4.          ExpensesBorrower will pay all of the costs, expenses and fees incurred in connection with the Agreement, as documented pursuant to the original Agreement, as modified by this Third Amendment and any future amendments, including attorneys’ fees and appraisal fees.

5.          Confirmation of Loan Documents and Security.  Each Obligor understands and agrees that all other terms, conditions, and provisions of the Agreement and/or the Loan Documents shall remain in full force and effect.  All of the liens, privileges, mortgages, security interests, priorities, and equities existing and to exist under and in accordance with the terms of the Agreement, as amended, the Revolving Note, and the Loan Documents are hereby extended and carried forward as security for the Agreement, the Revolving Note, the Loans, and all other indebtedness, obligations, and liabilities of the Borrower to Lender.

6.          Representations; Resolutions.  As of the date hereof, and after giving effect to this Third Amendment, each Obligor confirms, reaffirms, and restates the representations and warranties set forth in the Agreement and the Loan Documents.  Each Obligor further confirms and reaffirms each and every resolution, certificate, consent, and/or other authorization provided to Lender, and further represents that each such resolution, certificate, consent, and/or other authorization (i) remains in full force and effect, (ii) stands of record on the books of such Obligor, and (iii) may be relied upon by Lender, including without limitation the Authorizations given by Borrower and Guarantor on or about February 21, 2018, as well as any before or after.

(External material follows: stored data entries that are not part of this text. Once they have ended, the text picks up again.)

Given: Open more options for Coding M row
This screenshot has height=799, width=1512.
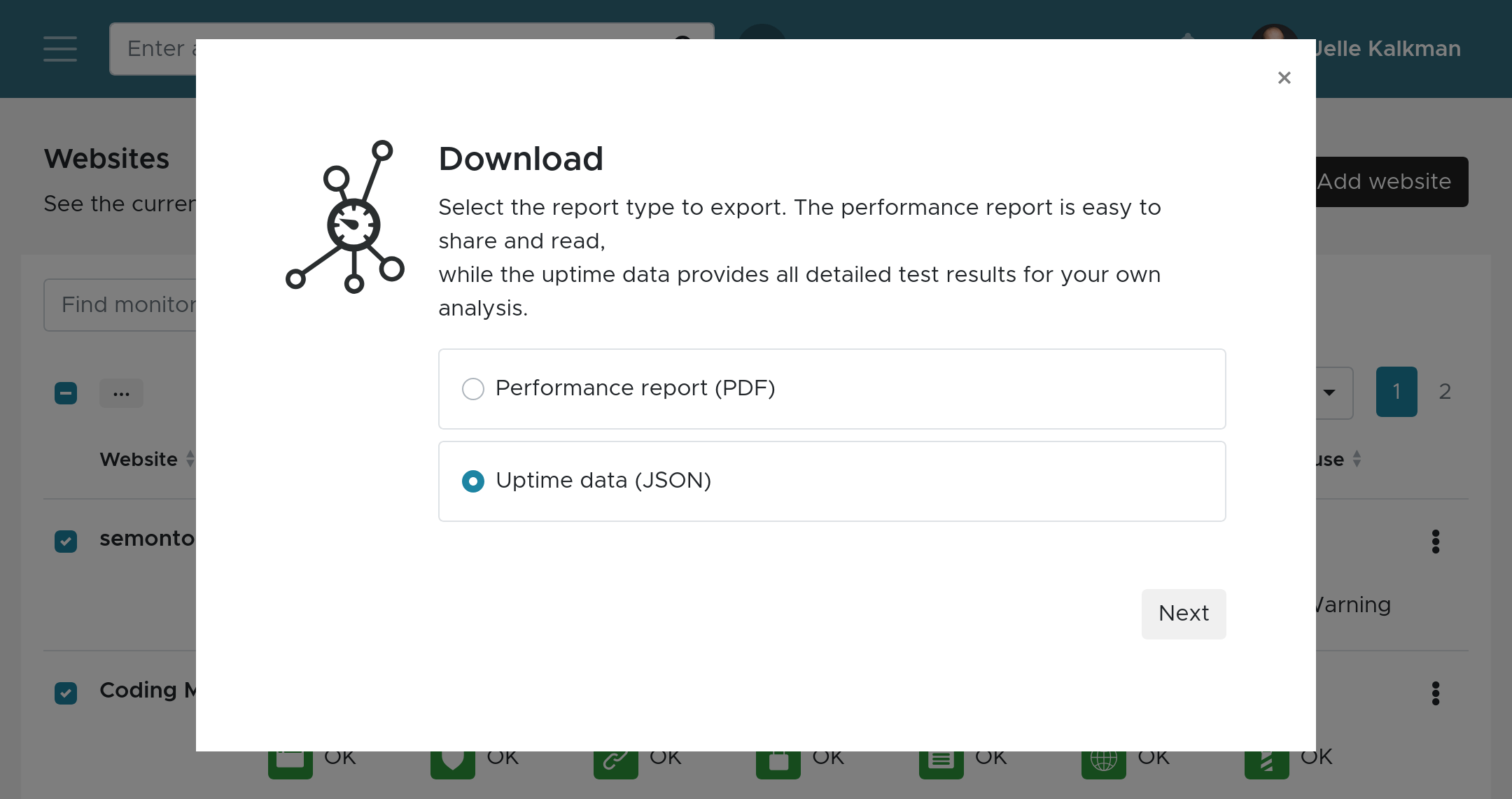Looking at the screenshot, I should tap(1436, 693).
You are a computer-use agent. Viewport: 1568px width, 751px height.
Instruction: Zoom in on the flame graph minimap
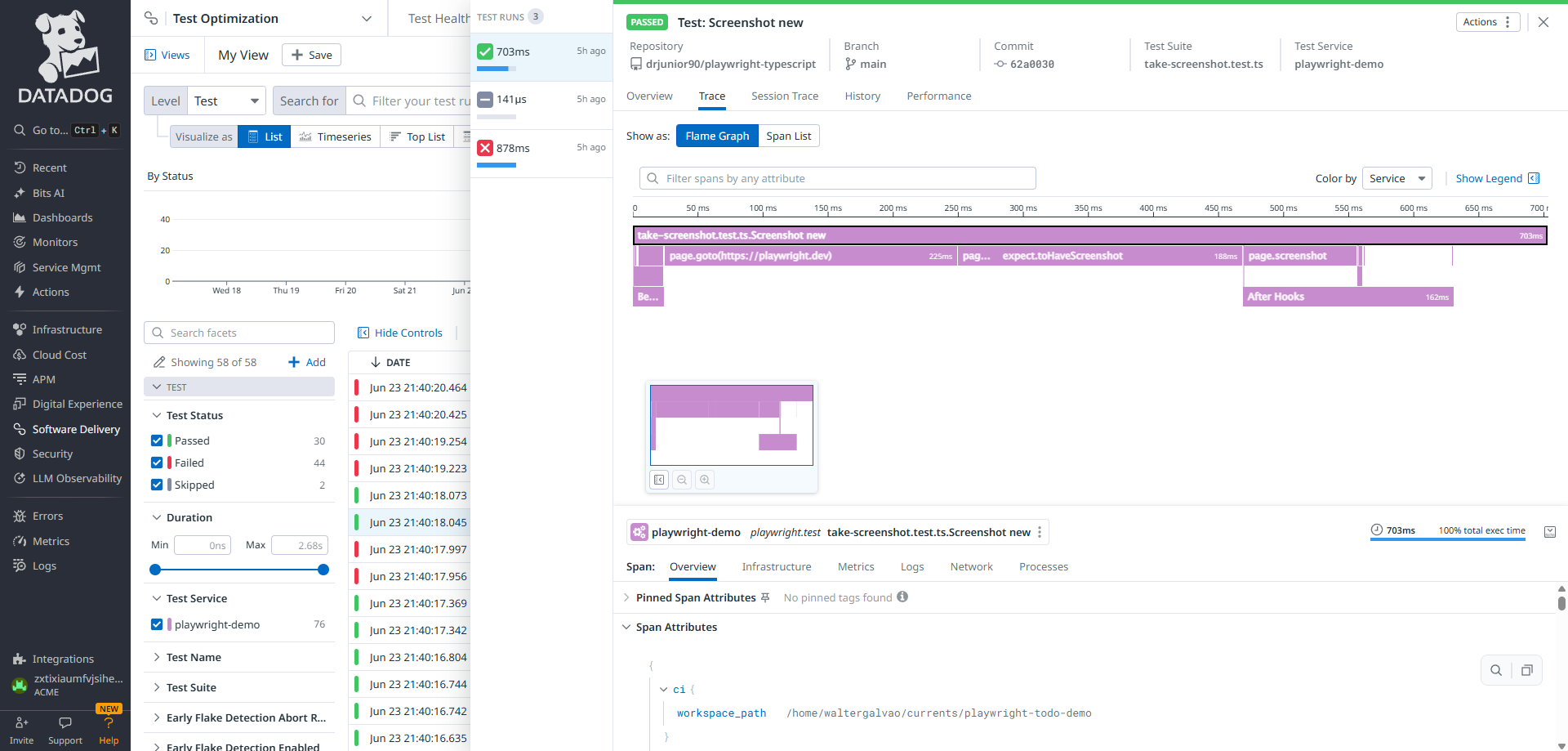[x=705, y=480]
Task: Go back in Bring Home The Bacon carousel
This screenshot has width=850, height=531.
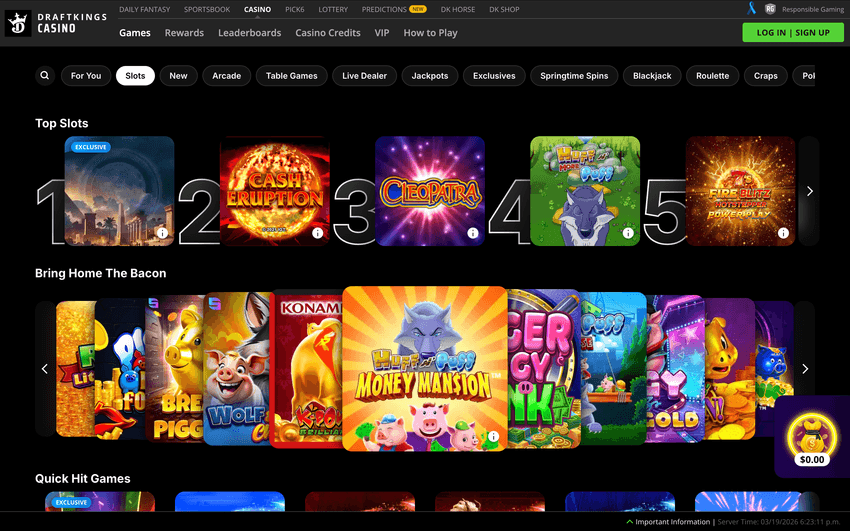Action: (x=45, y=369)
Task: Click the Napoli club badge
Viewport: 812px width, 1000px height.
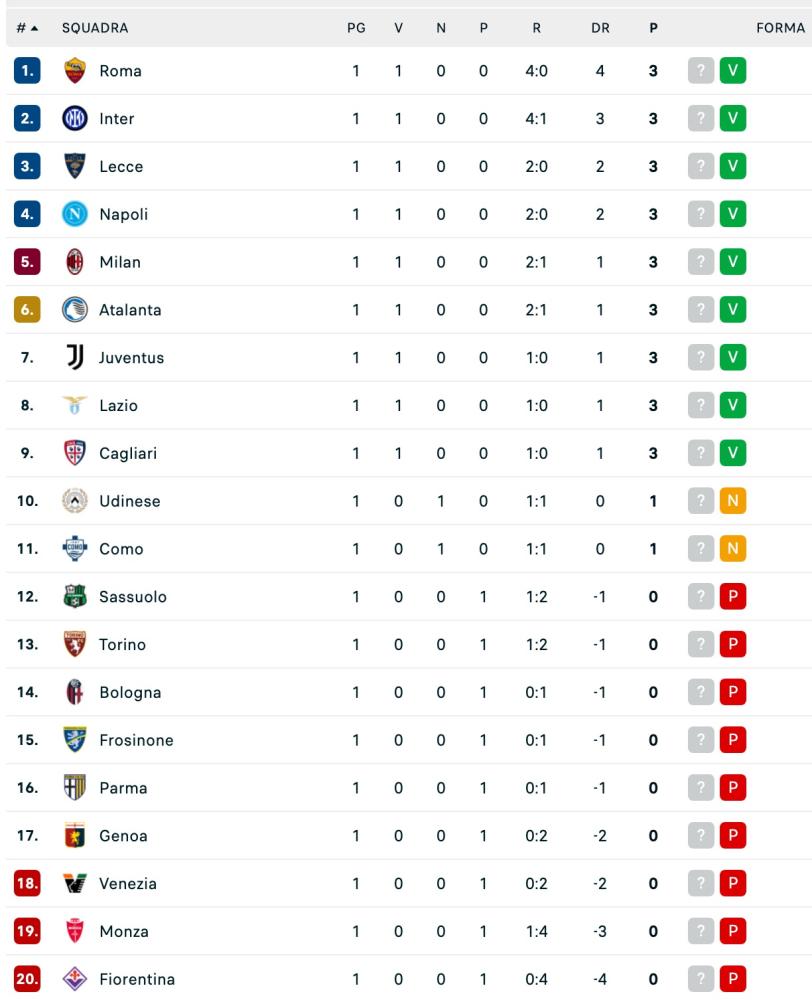Action: 75,214
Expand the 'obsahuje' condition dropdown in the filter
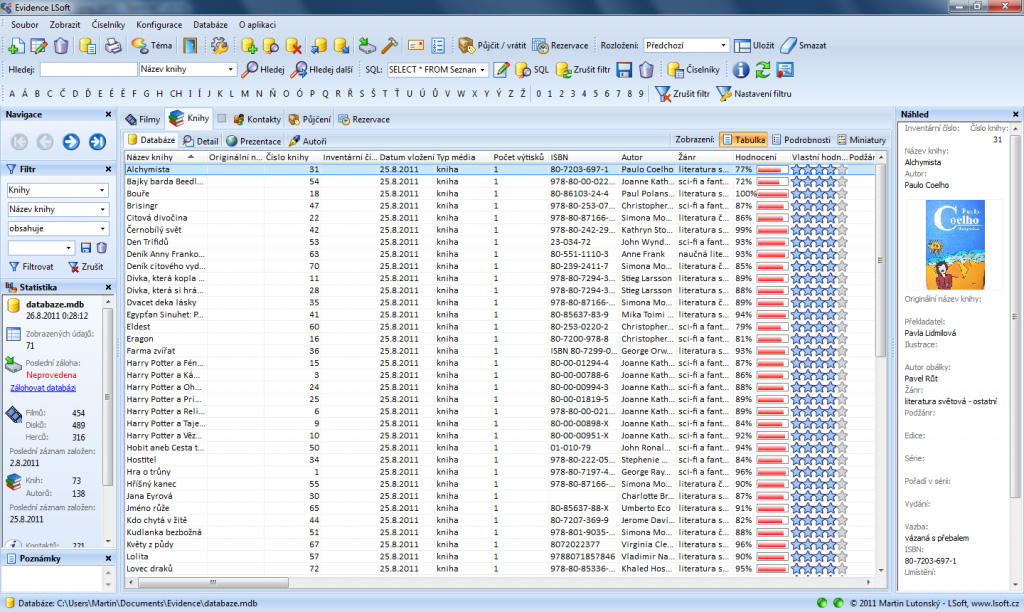 click(x=102, y=228)
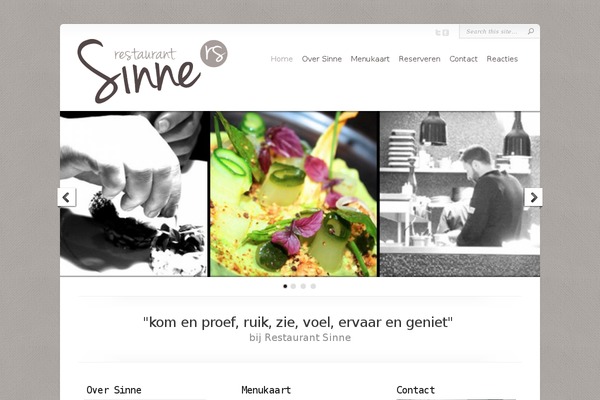This screenshot has width=600, height=400.
Task: Open the Menukaart navigation link
Action: [370, 59]
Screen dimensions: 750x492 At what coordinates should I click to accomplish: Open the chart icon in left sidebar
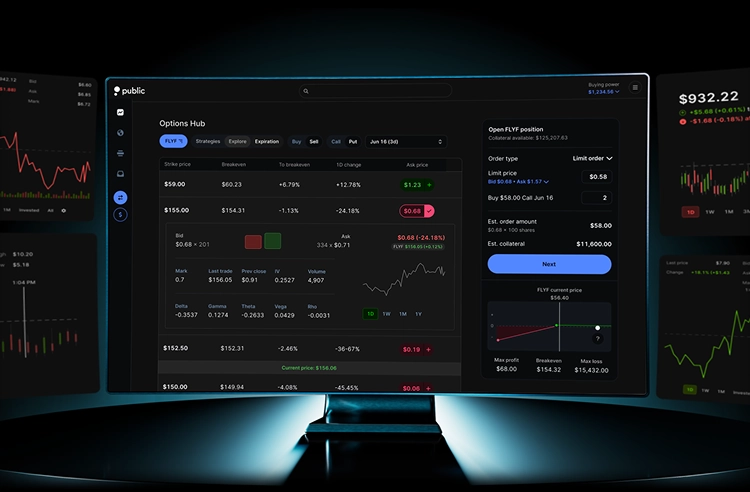pyautogui.click(x=121, y=113)
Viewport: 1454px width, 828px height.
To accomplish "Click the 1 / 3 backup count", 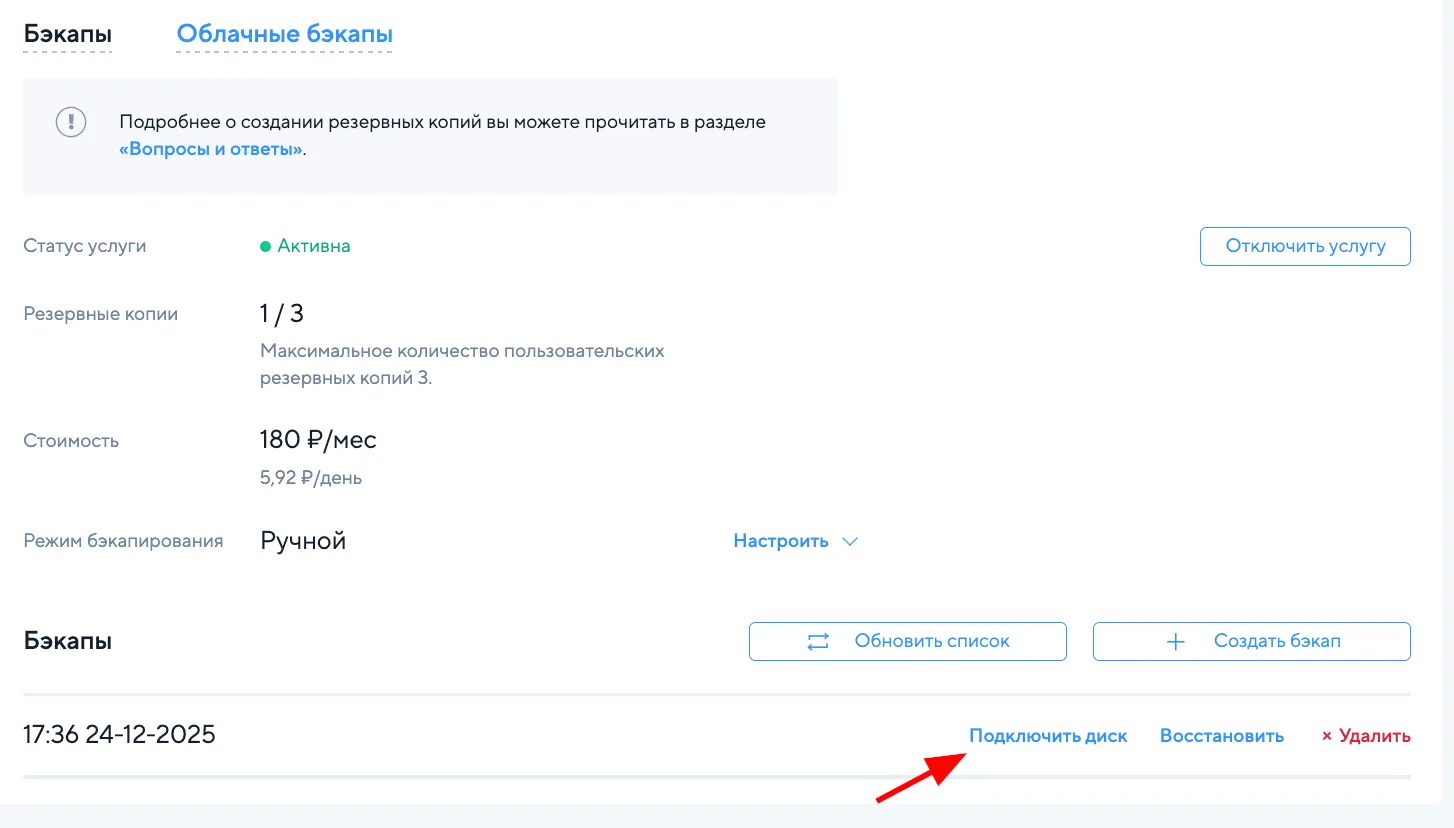I will point(282,314).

7.          No Right of Setoff; Release of ClaimsBorrower acknowledges that as of the date of this Third Amendment, Borrower has no right to setoff any amount against the amounts owed by Borrower to Lender.  In consideration of this Third Amendment, each Obligor further releases Lender from any and all claims arising on or prior to the date of this Third Amendment, known or unknown, in connection with the Agreement, the Loans, the Revolving Note, and/or the Loan Documents.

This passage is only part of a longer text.